In the middle and north of Washington County, a sparse population exists. The center-county communities of Central and Pine Valley are popular resort communities and contain many cabins and recreational parks due to their locations in Dixie National Forest and the Pine Valley Mountains. Veyo and Dammeron Valley, also near the center of the county, are primarily ranching towns, with most houses situated on large plots of land. This central area of Washington County is generally more wet and humid than the rest of the county due to its high elevation and high precipitation. In Pine Valley, precipitation often exceeds 20 inches per year.

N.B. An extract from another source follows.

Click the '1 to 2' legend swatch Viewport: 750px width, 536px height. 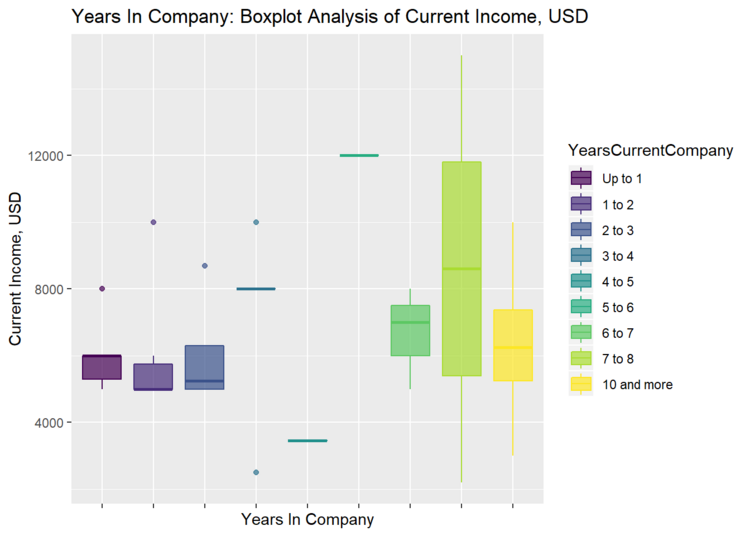[x=581, y=204]
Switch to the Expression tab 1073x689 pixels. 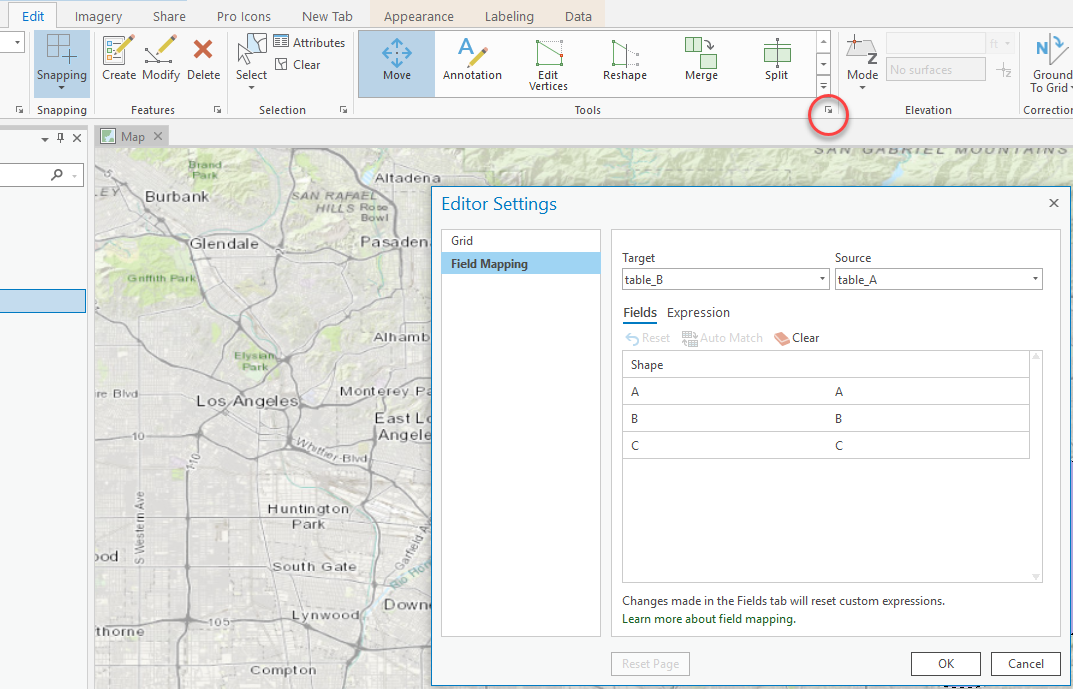[698, 313]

The northern portion of Washington County is semi-arid and dry, albeit less so than in the southern portion. The only incorporated town in this area is Enterprise with a population of just over 1,700. Enterprise is the home of the only secondary school outside of the Greater St. George Area, Enterprise High School. The town contains a small grocery store and multiple gas stations but is very quaint and rural when compared to the urban area of St. George.

Western Washington County is home to Gunlock; also a ranching town, and a small Native American reserve named Shivwits, occupied by the Shivwits Band of Paiutes. This area of the county is also the location of the lowest area of the state, Beaver Dam Wash.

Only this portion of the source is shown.